■ Written instruction 1: Translate this sentence from the court opinion excerpt into Spanish: "The Nebraska Constitution and the U.S. Constitution have identical requirements for equal protection challenges."

■ Source excerpt:
::::

Opinion
No. A-09-829.
Filed March 2, 2010.
1. Judgments: Appeal and Error. Regarding questions of law, an appellate court has an obligation to reach an independent, correct conclusion irrespective of the determination made by the court below.
2. Sentences: Appeal and Error. Whether an appellate court is reviewing a sentence for its leniency or its excessiveness, a sentence imposed by a district court that is within the statutorily prescribed limits will not be disturbed on appeal unless there appears to be an abuse of the trial court's discretion.
3. Judges: Words and Phrases. A judicial abuse of discretion exists only when the reasons or rulings of a trial judge are clearly untenable, unfairly depriving a litigant of a substantial right and denying a just result in matters submitted for disposition.
4. Constitutional Law: Equal Protection. The Nebraska Constitution and the U.S. Constitution have identical requirements for equal protection challenges.
5. Equal Protection: Proof. The initial inquiry in an equal protection analysis focuses on whether the challenger is similarly situated to another group for the purpose of the challenged governmental action; absent this threshold showing, one lacks a viable equal protection claim.

::::

■ Written instruction 2: Lay out the dataset records as a JSON list of strings with one string per line. Begin at the start of the records and stop after the line that contains "Pewsey, Wiltshire (858, 237)", skipping blank lines and leaving the pictures out.

[Dataset records]

::::

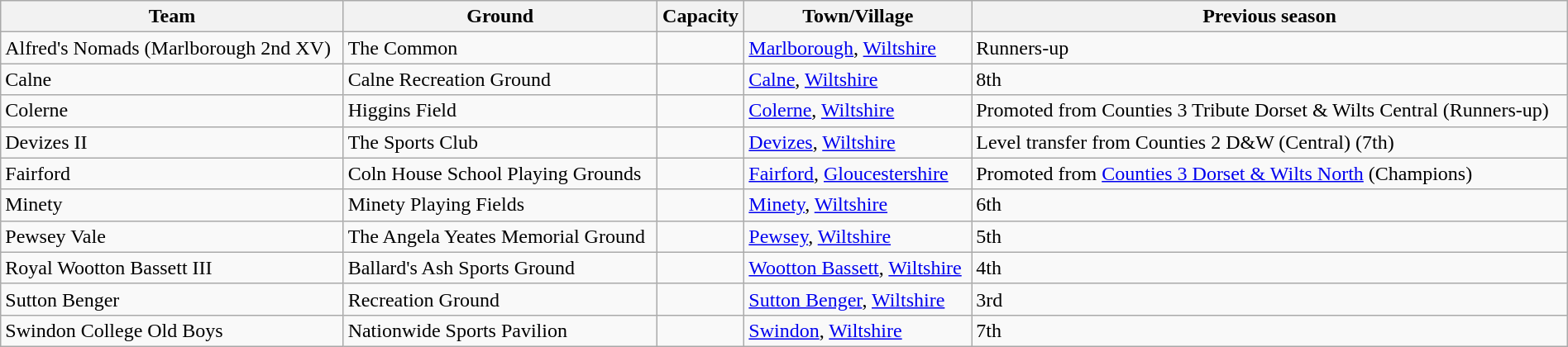
Calne (172, 79)
Promoted from Counties 3 Dorset & Wilts North (Champions) (1270, 174)
4th (1270, 268)
Coln House School Playing Grounds (500, 174)
Devizes II (172, 142)
Calne Recreation Ground (500, 79)
Town/Village (858, 17)
Devizes, Wiltshire (858, 142)
Team (172, 17)
Minety, Wiltshire (858, 205)
Ground (500, 17)
7th (1270, 331)
Alfred's Nomads (Marlborough 2nd XV) (172, 48)
6th (1270, 205)
Pewsey, Wiltshire (858, 237)
Swindon, Wiltshire (858, 331)
3rd (1270, 299)
Fairford (172, 174)
Sutton Benger, Wiltshire (858, 299)
Colerne (172, 111)
Runners-up (1270, 48)
Capacity (700, 17)
Calne, Wiltshire (858, 79)
The Angela Yeates Memorial Ground (500, 237)
Minety (172, 205)
Pewsey Vale (172, 237)
The Sports Club (500, 142)
Royal Wootton Bassett III (172, 268)
Recreation Ground (500, 299)
Swindon College Old Boys (172, 331)
8th (1270, 79)
Colerne, Wiltshire (858, 111)
Nationwide Sports Pavilion (500, 331)
Fairford, Gloucestershire (858, 174)
Higgins Field (500, 111)
5th (1270, 237)
Wootton Bassett, Wiltshire (858, 268)
Ballard's Ash Sports Ground (500, 268)
The Common (500, 48)
Marlborough, Wiltshire (858, 48)
Previous season (1270, 17)
Level transfer from Counties 2 D&W (Central) (7th) (1270, 142)
Minety Playing Fields (500, 205)
Promoted from Counties 3 Tribute Dorset & Wilts Central (Runners-up) (1270, 111)
Sutton Benger (172, 299)
Identify which cell holds the provided text, then report its [X, Y] central coordinate. 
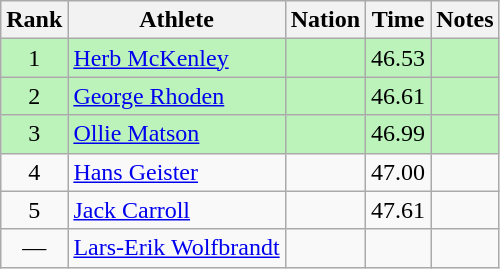
Time [398, 20]
1 [34, 58]
46.53 [398, 58]
46.61 [398, 96]
Rank [34, 20]
Hans Geister [176, 172]
Nation [325, 20]
4 [34, 172]
47.61 [398, 210]
Athlete [176, 20]
47.00 [398, 172]
George Rhoden [176, 96]
Notes [465, 20]
2 [34, 96]
Lars-Erik Wolfbrandt [176, 248]
Herb McKenley [176, 58]
Ollie Matson [176, 134]
5 [34, 210]
46.99 [398, 134]
— [34, 248]
Jack Carroll [176, 210]
3 [34, 134]
Determine the [x, y] coordinate at the center of the cell enclosing the given text.  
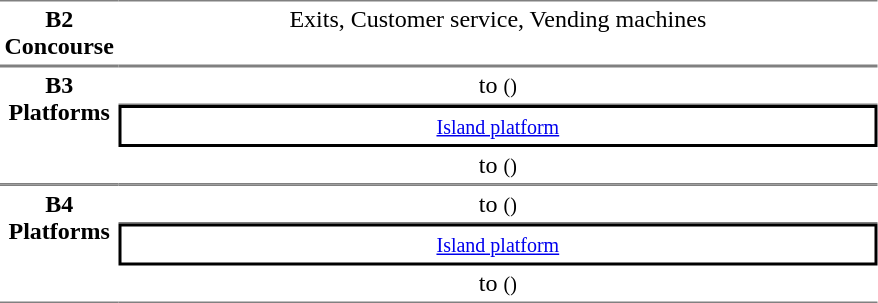
B3Platforms [59, 125]
Exits, Customer service, Vending machines [498, 33]
B2Concourse [59, 33]
B4Platforms [59, 243]
Determine the [X, Y] coordinate at the center of the cell enclosing the given text.  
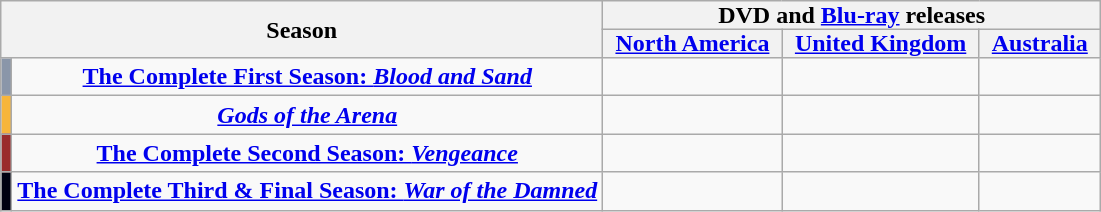
United Kingdom [880, 43]
Gods of the Arena [308, 115]
The Complete Third & Final Season: War of the Damned [308, 191]
Australia [1040, 43]
The Complete Second Season: Vengeance [308, 153]
DVD and Blu-ray releases [852, 15]
The Complete First Season: Blood and Sand [308, 77]
Season [302, 30]
North America [692, 43]
Extract the [x, y] coordinate from the center of the cell holding the provided text.  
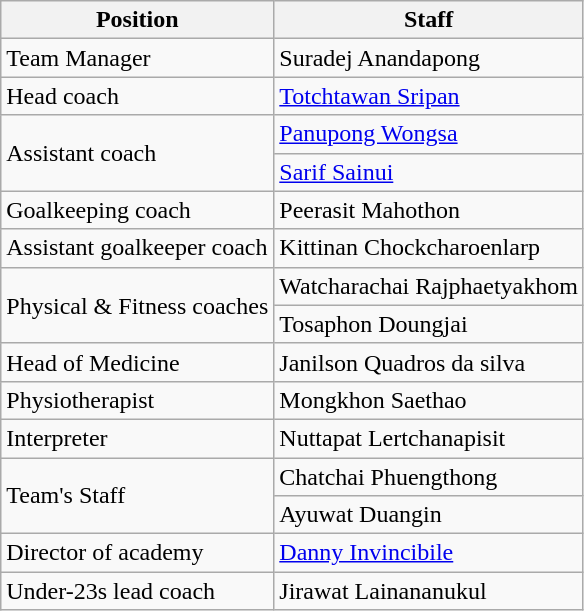
Physical & Fitness coaches [138, 305]
Goalkeeping coach [138, 210]
Staff [429, 20]
Totchtawan Sripan [429, 96]
Director of academy [138, 553]
Assistant coach [138, 153]
Nuttapat Lertchanapisit [429, 438]
Ayuwat Duangin [429, 515]
Head coach [138, 96]
Suradej Anandapong [429, 58]
Chatchai Phuengthong [429, 477]
Janilson Quadros da silva [429, 362]
Physiotherapist [138, 400]
Watcharachai Rajphaetyakhom [429, 286]
Team's Staff [138, 496]
Peerasit Mahothon [429, 210]
Danny Invincibile [429, 553]
Mongkhon Saethao [429, 400]
Position [138, 20]
Kittinan Chockcharoenlarp [429, 248]
Panupong Wongsa [429, 134]
Sarif Sainui [429, 172]
Head of Medicine [138, 362]
Team Manager [138, 58]
Interpreter [138, 438]
Under-23s lead coach [138, 591]
Jirawat Lainananukul [429, 591]
Tosaphon Doungjai [429, 324]
Assistant goalkeeper coach [138, 248]
Find where the given text appears and provide that cell's center as [X, Y] coordinate. 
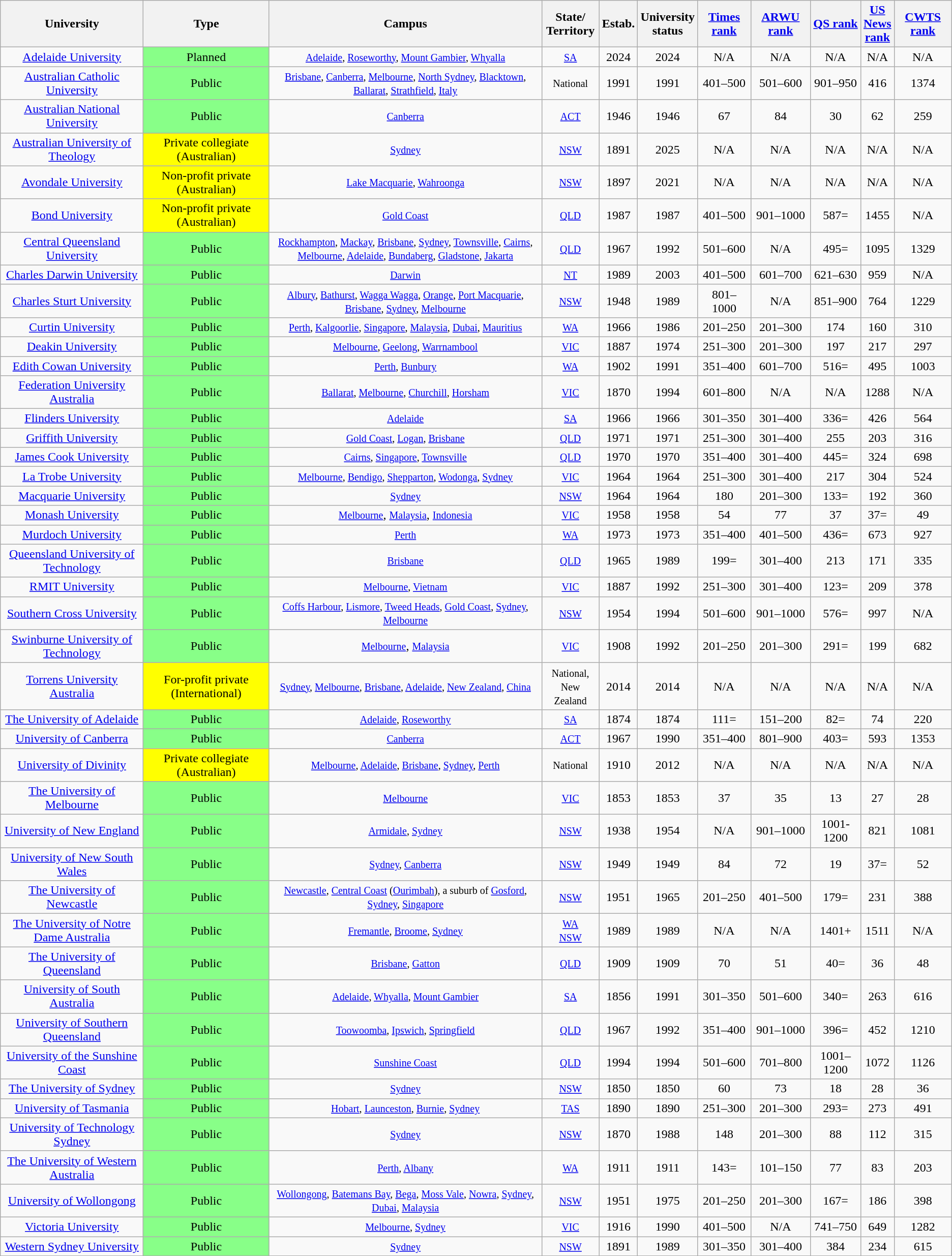
Sydney, Melbourne, Brisbane, Adelaide, New Zealand, China [405, 686]
123= [836, 587]
Albury, Bathurst, Wagga Wagga, Orange, Port Macquarie, Brisbane, Sydney, Melbourne [405, 301]
2021 [668, 182]
273 [877, 1108]
335 [923, 560]
101–150 [780, 1168]
316 [923, 438]
Griffith University [72, 438]
University of New England [72, 831]
436= [836, 534]
1374 [923, 83]
701–800 [780, 1063]
1329 [923, 248]
70 [724, 963]
516= [836, 366]
378 [923, 587]
18 [836, 1089]
The University of Queensland [72, 963]
698 [923, 457]
403= [836, 738]
27 [877, 798]
National, New Zealand [571, 686]
Bond University [72, 216]
197 [836, 346]
1288 [877, 393]
Campus [405, 24]
Cairns, Singapore, Townsville [405, 457]
927 [923, 534]
74 [877, 719]
Torrens University Australia [72, 686]
RMIT University [72, 587]
The University of Adelaide [72, 719]
Sydney, Canberra [405, 865]
52 [923, 865]
Lake Macquarie, Wahroonga [405, 182]
1948 [618, 301]
73 [780, 1089]
83 [877, 1168]
Adelaide, Roseworthy, Mount Gambier, Whyalla [405, 57]
University of the Sunshine Coast [72, 1063]
851–900 [836, 301]
1986 [668, 327]
1974 [668, 346]
199= [724, 560]
1897 [618, 182]
Australian National University [72, 116]
Federation University Australia [72, 393]
48 [923, 963]
Darwin [405, 275]
Brisbane [405, 560]
University of South Australia [72, 997]
88 [836, 1134]
259 [923, 116]
Fremantle, Broome, Sydney [405, 931]
Hobart, Launceston, Burnie, Sydney [405, 1108]
For-profit private (International) [206, 686]
40= [836, 963]
111= [724, 719]
160 [877, 327]
310 [923, 327]
Gold Coast, Logan, Brisbane [405, 438]
Monash University [72, 515]
1401+ [836, 931]
615 [923, 1246]
Perth [405, 534]
Avondale University [72, 182]
Planned [206, 57]
304 [877, 477]
1938 [618, 831]
Queensland University of Technology [72, 560]
1902 [618, 366]
Adelaide, Whyalla, Mount Gambier [405, 997]
388 [923, 897]
336= [836, 419]
315 [923, 1134]
49 [923, 515]
741–750 [836, 1227]
Sunshine Coast [405, 1063]
167= [836, 1200]
The University of Newcastle [72, 897]
1988 [668, 1134]
Melbourne, Vietnam [405, 587]
The University of Notre Dame Australia [72, 931]
291= [836, 646]
USNewsrank [877, 24]
ARWU rank [780, 24]
60 [724, 1089]
62 [877, 116]
Armidale, Sydney [405, 831]
764 [877, 301]
1001–1200 [836, 1063]
WA NSW [571, 931]
148 [724, 1134]
801–900 [780, 738]
Wollongong, Batemans Bay, Bega, Moss Vale, Nowra, Sydney, Dubai, Malaysia [405, 1200]
426 [877, 419]
398 [923, 1200]
263 [877, 997]
209 [877, 587]
Perth, Bunbury [405, 366]
Edith Cowan University [72, 366]
174 [836, 327]
593 [877, 738]
35 [780, 798]
192 [877, 496]
1229 [923, 301]
Times rank [724, 24]
Swinburne University of Technology [72, 646]
171 [877, 560]
University of Divinity [72, 765]
NT [571, 275]
The University of Western Australia [72, 1168]
Melbourne, Geelong, Warrnambool [405, 346]
Adelaide, Roseworthy [405, 719]
Southern Cross University [72, 613]
QS rank [836, 24]
University [72, 24]
179= [836, 897]
Curtin University [72, 327]
Charles Darwin University [72, 275]
University of Canberra [72, 738]
University of New South Wales [72, 865]
601–800 [724, 393]
Coffs Harbour, Lismore, Tweed Heads, Gold Coast, Sydney, Melbourne [405, 613]
186 [877, 1200]
231 [877, 897]
James Cook University [72, 457]
Melbourne [405, 798]
13 [836, 798]
Melbourne, Bendigo, Shepparton, Wodonga, Sydney [405, 477]
1353 [923, 738]
Adelaide University [72, 57]
452 [877, 1029]
Australian University of Theology [72, 150]
1455 [877, 216]
54 [724, 515]
2012 [668, 765]
Estab. [618, 24]
293= [836, 1108]
Toowoomba, Ipswich, Springfield [405, 1029]
673 [877, 534]
Brisbane, Gatton [405, 963]
495= [836, 248]
Newcastle, Central Coast (Ourimbah), a suburb of Gosford, Sydney, Singapore [405, 897]
1095 [877, 248]
University of Southern Queensland [72, 1029]
La Trobe University [72, 477]
Macquarie University [72, 496]
801–1000 [724, 301]
901–950 [836, 83]
Perth, Kalgoorlie, Singapore, Malaysia, Dubai, Mauritius [405, 327]
1126 [923, 1063]
1856 [618, 997]
180 [724, 496]
2025 [668, 150]
Deakin University [72, 346]
151–200 [780, 719]
1511 [877, 931]
Gold Coast [405, 216]
Victoria University [72, 1227]
University of Tasmania [72, 1108]
Central Queensland University [72, 248]
1210 [923, 1029]
1282 [923, 1227]
Melbourne, Sydney [405, 1227]
TAS [571, 1108]
324 [877, 457]
959 [877, 275]
1910 [618, 765]
587= [836, 216]
234 [877, 1246]
821 [877, 831]
Type [206, 24]
524 [923, 477]
495 [877, 366]
340= [836, 997]
67 [724, 116]
Murdoch University [72, 534]
255 [836, 438]
621–630 [836, 275]
Melbourne, Adelaide, Brisbane, Sydney, Perth [405, 765]
University of Technology Sydney [72, 1134]
University of Wollongong [72, 1200]
CWTS rank [923, 24]
199 [877, 646]
297 [923, 346]
Perth, Albany [405, 1168]
360 [923, 496]
112 [877, 1134]
396= [836, 1029]
1975 [668, 1200]
564 [923, 419]
Adelaide [405, 419]
133= [836, 496]
649 [877, 1227]
State/Territory [571, 24]
Melbourne, Malaysia [405, 646]
1916 [618, 1227]
82= [836, 719]
491 [923, 1108]
19 [836, 865]
1001-1200 [836, 831]
1072 [877, 1063]
1003 [923, 366]
Rockhampton, Mackay, Brisbane, Sydney, Townsville, Cairns, Melbourne, Adelaide, Bundaberg, Gladstone, Jakarta [405, 248]
1908 [618, 646]
The University of Sydney [72, 1089]
51 [780, 963]
616 [923, 997]
1081 [923, 831]
143= [724, 1168]
682 [923, 646]
213 [836, 560]
384 [836, 1246]
445= [836, 457]
Melbourne, Malaysia, Indonesia [405, 515]
The University of Melbourne [72, 798]
220 [923, 719]
72 [780, 865]
416 [877, 83]
576= [836, 613]
Ballarat, Melbourne, Churchill, Horsham [405, 393]
Western Sydney University [72, 1246]
Flinders University [72, 419]
Universitystatus [668, 24]
Brisbane, Canberra, Melbourne, North Sydney, Blacktown, Ballarat, Strathfield, Italy [405, 83]
Australian Catholic University [72, 83]
2003 [668, 275]
997 [877, 613]
30 [836, 116]
Charles Sturt University [72, 301]
From the cell containing the given text, extract its center point as (x, y) coordinate. 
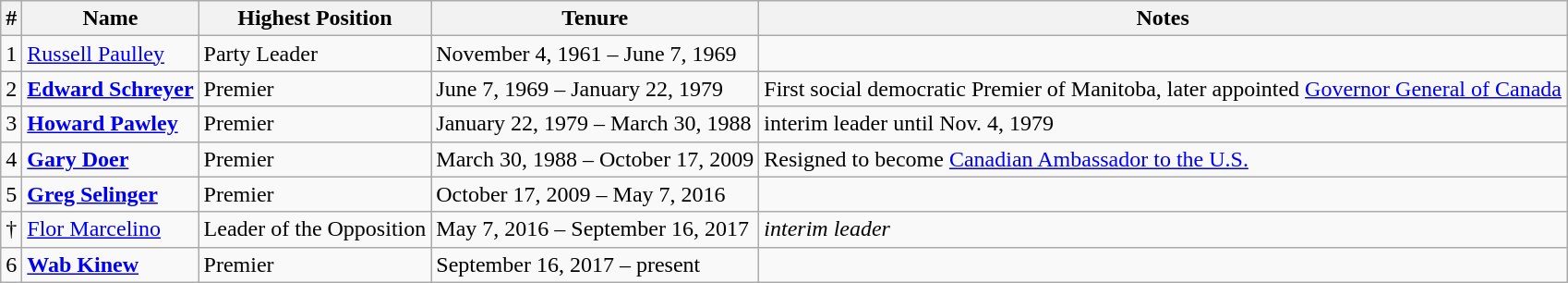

::::

■ Written solution 1: La Constitución de Nebraska y la Constitución de los Estados Unidos tienen requisitos idénticos para las impugnaciones basadas en la igualdad de protección.

■ Written solution 2:
[
  "Calne (172, 79)",
  "Promoted from Counties 3 Dorset & Wilts North (Champions) (1270, 174)",
  "4th (1270, 268)",
  "Coln House School Playing Grounds (500, 174)",
  "Devizes II (172, 142)",
  "Calne Recreation Ground (500, 79)",
  "Town/Village (858, 17)",
  "Devizes, Wiltshire (858, 142)",
  "Team (172, 17)",
  "Minety, Wiltshire (858, 205)",
  "Ground (500, 17)",
  "7th (1270, 331)",
  "Alfred's Nomads (Marlborough 2nd XV) (172, 48)",
  "6th (1270, 205)",
  "Pewsey, Wiltshire (858, 237)"
]